Potential Issues, Unverified Assumptions, or Areas for Improvement:

Computational Cost for Training/Inference: While the survey highlights improved MFU for generative models, the absolute computational cost (especially for training billion-parameter models) is still immense. Industrial deployment of such large generative models, particularly for the entire user base with real-time requirements, poses significant challenges. The balance between MFU and overall FLOPs for a given task needs careful consideration.
Data Scarcity for Complex Objectives: The transition to RL-based preference alignment and multi-dimensional objectives is theoretically sound, but obtaining sufficient, high-quality, and unbiased reward signals (especially for long-term values, diversity, or fairness) remains extremely difficult in practice. Manual annotation or even LLM-driven reward modeling can be prone to bias or misrepresentation.
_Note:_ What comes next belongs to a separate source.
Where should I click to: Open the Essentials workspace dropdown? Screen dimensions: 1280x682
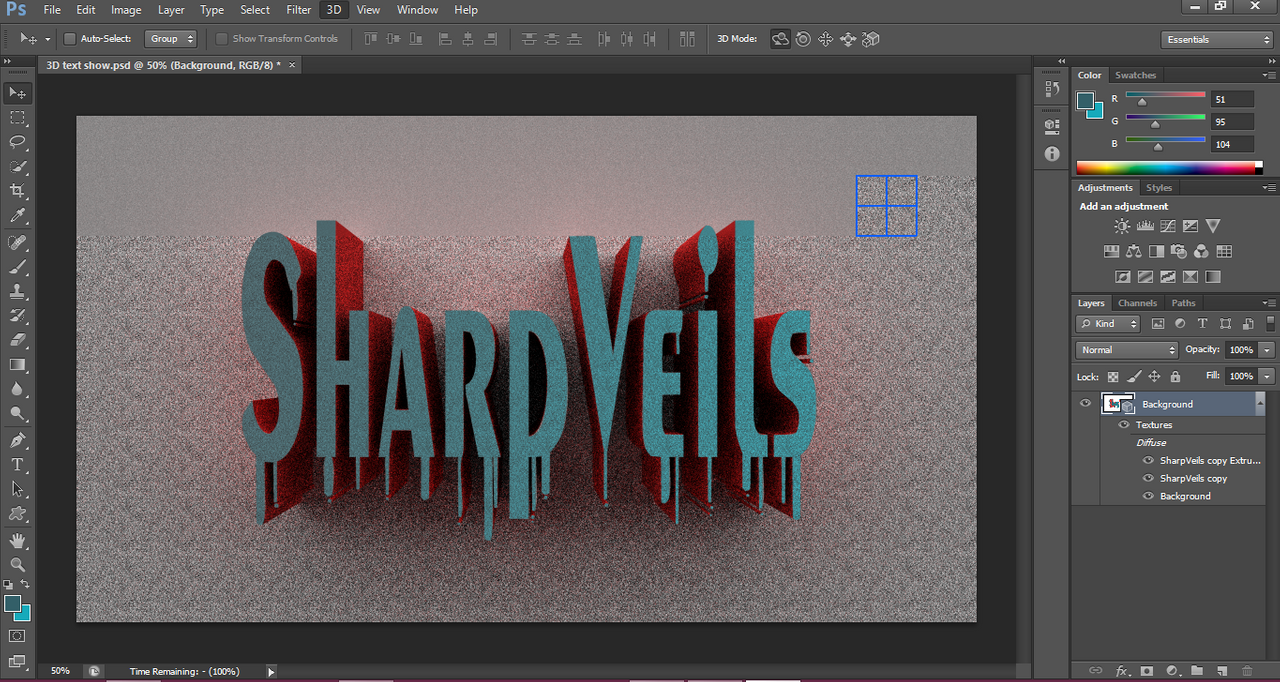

SID Quality and Generalization: The effectiveness of SID-based tokenization heavily relies on the quality of the embedding extraction and quantization processes. Issues like SID collision, objective inconsistency, and handling rapidly evolving item catalogs could undermine their benefits. How well SIDs generalize across vastly different domains or modalities (e.g., from e-commerce products to news articles) without extensive re-training is an open question.
Evaluation in End-to-End Systems: Evaluating end-to-end generative recommendation models in real-world settings is complex. Traditional metrics might not capture the full benefits of multi-objective optimization or emergent capabilities. Developing holistic, interpretable evaluation frameworks that align with both user satisfaction and business goals is critical.
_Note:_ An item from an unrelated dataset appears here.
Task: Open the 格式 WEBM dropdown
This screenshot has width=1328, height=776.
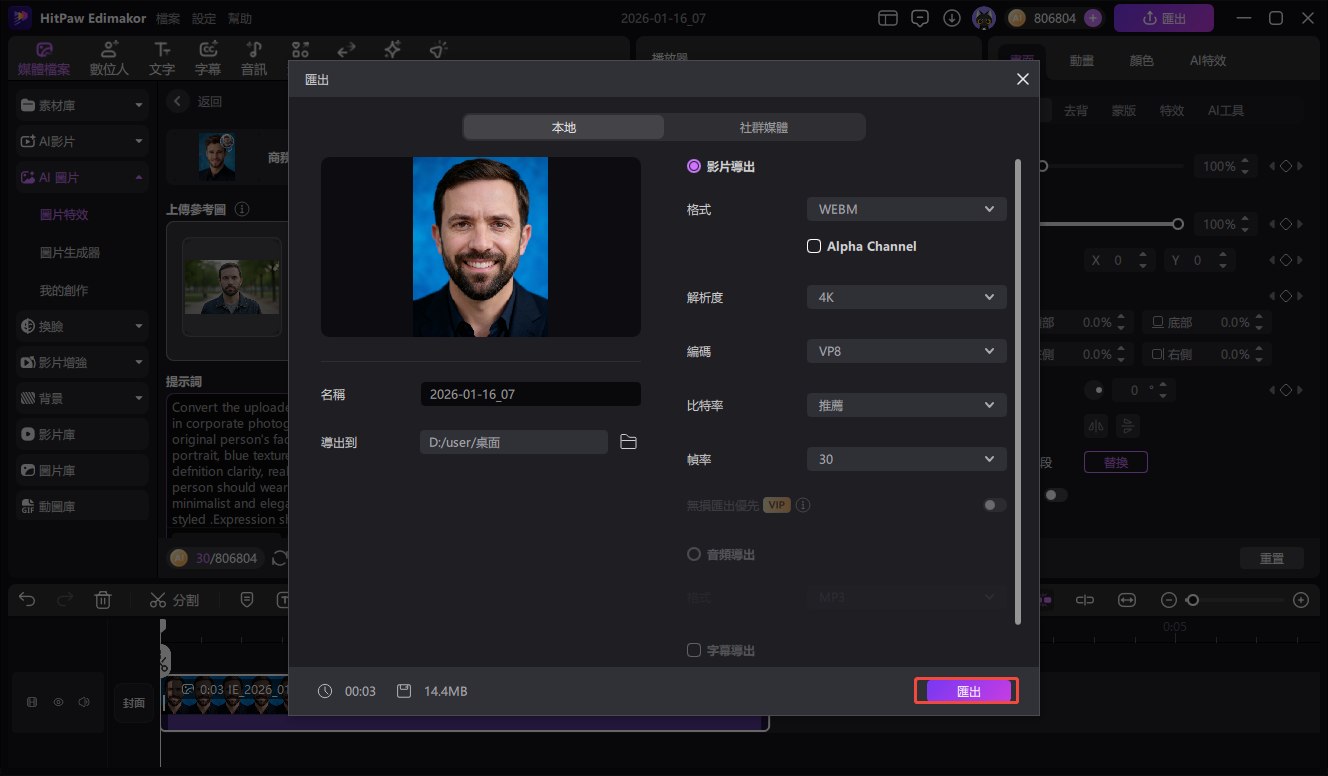Action: [x=906, y=209]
Risk of Generative AI: For the "From Recommendation to Generation" direction, generating entirely new content tailored to users brings ethical and practical challenges similar to other generative AI applications, such as content moderation, misinformation, safety, and brand alignment. The computational cost of generating highly personalized content (e.g., videos) for every user, on demand, is currently prohibitive for most platforms.

The paper successfully provides a comprehensive map of this evolving landscape, setting the stage for future research to tackle these complex and exciting challenges. Its framework can definitely be applied to other domains shifting towards generative paradigms, offering a structured way to analyze tokenization, architecture, and optimization as fundamental building blocks.